But by August 10, his most recent take on the election, he's begun to back off again:
And yet there’s a part of me — just a part — . . . . That thinks it was probably a mistake for Harris to pick Tim Walz instead of Josh Shapiro, but that not wanting to disrupt the campaign’s favorable trajectory with a higher-risk pick was a valid consideration.
. . . The Harris campaign is going to need more cushion, because it could very, very easily lose the Electoral College in an election held today — outside of that NYT polling, the race still looks pretty close to a toss-up — and it still faces headwinds like economic volatility, immigration, and Biden’s baggage.
It's worth remembering that Silver sees himself as a statistical modeler, not a campaign consultant. His background is in playing professional poker, which boils down to passively predicting outcomes, not trying to influence them. Still, he's been giving advice. In February, he told Biden to do four sit-down interviews in the next several weeks. Two weeks ago, he told Kamala to pick Shapiro. The man is not clairvoyant -- if you want someone who's currently a lot luckier, go for Trump.But at least for now, Silver seems to have dropped prognosticating the election, because he's on a book tour.
Today is publication day for On The Edge: The Art of Risking Everything, my new book about gambling and risk, and a lot of other things. And if we’re being honest, I’m feeling a little overwhelmed. Traditional publishers like mine believe in a cluster marketing strategy — having their authors do a lot of media in short succession, which is carefully timed to the launch. So suddenly, you’re probably seeing a lot of Nate everywhere you look.

> _Supplied information_

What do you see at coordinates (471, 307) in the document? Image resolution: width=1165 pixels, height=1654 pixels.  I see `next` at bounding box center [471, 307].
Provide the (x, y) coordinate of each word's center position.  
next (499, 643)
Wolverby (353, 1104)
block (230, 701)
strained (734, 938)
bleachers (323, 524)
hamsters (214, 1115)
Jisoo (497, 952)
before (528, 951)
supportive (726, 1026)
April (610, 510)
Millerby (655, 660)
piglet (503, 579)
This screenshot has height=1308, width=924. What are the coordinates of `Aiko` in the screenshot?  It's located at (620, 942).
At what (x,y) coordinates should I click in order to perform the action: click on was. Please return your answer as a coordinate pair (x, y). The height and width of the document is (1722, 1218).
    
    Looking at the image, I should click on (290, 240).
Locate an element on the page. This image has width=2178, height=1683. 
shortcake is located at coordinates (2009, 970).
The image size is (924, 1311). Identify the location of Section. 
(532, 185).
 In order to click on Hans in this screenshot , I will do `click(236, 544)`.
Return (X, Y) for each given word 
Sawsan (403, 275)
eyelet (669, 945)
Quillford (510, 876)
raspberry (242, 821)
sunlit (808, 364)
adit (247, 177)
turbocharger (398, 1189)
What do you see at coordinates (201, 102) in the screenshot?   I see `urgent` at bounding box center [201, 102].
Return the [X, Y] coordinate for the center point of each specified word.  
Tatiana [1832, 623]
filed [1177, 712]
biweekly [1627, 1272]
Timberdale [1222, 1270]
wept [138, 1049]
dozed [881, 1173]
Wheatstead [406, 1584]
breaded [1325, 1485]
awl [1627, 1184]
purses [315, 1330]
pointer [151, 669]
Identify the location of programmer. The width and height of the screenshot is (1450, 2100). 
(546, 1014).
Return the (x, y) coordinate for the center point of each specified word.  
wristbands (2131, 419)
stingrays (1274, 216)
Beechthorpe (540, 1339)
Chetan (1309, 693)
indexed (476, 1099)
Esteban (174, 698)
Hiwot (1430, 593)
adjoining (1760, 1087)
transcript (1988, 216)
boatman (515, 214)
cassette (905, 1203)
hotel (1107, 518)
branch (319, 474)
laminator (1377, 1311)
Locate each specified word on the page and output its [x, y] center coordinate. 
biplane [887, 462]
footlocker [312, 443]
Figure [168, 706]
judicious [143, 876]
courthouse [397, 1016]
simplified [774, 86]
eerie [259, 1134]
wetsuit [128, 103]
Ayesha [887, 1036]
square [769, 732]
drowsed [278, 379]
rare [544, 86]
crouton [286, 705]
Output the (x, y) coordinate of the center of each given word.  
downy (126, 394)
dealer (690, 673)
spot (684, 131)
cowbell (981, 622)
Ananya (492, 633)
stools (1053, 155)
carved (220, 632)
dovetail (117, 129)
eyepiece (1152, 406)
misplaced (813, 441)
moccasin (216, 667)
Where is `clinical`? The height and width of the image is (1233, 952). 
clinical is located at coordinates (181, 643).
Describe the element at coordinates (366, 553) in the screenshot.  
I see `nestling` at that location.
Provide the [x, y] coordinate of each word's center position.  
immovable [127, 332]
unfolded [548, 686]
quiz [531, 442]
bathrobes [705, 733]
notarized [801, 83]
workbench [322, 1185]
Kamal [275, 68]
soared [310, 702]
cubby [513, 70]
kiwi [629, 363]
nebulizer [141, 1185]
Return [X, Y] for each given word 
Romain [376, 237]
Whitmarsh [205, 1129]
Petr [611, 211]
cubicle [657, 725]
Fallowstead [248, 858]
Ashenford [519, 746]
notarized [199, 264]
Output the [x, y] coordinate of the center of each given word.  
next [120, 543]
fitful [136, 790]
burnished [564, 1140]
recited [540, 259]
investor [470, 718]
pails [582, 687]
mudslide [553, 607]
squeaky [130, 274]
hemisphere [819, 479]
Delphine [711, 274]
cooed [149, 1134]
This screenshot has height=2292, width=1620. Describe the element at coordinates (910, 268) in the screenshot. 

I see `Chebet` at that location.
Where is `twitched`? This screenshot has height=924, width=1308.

> _Task description_
Decide whether each statement agrees with the passage on Silver's election commentary: (a) Silver's background is in professional poker; (b) in February, Silver told Biden to pick Shapiro; (c) Silver's new book is about gambling and risk. Answer yes or no for each, and quote the words of the passage that decide it.

> _Response to the exercise_
(a) Yes: "His background is in playing professional poker"
(b) No: "In February, he told Biden to do four sit-down interviews in the next several weeks."
(c) Yes: "my new book about gambling and risk"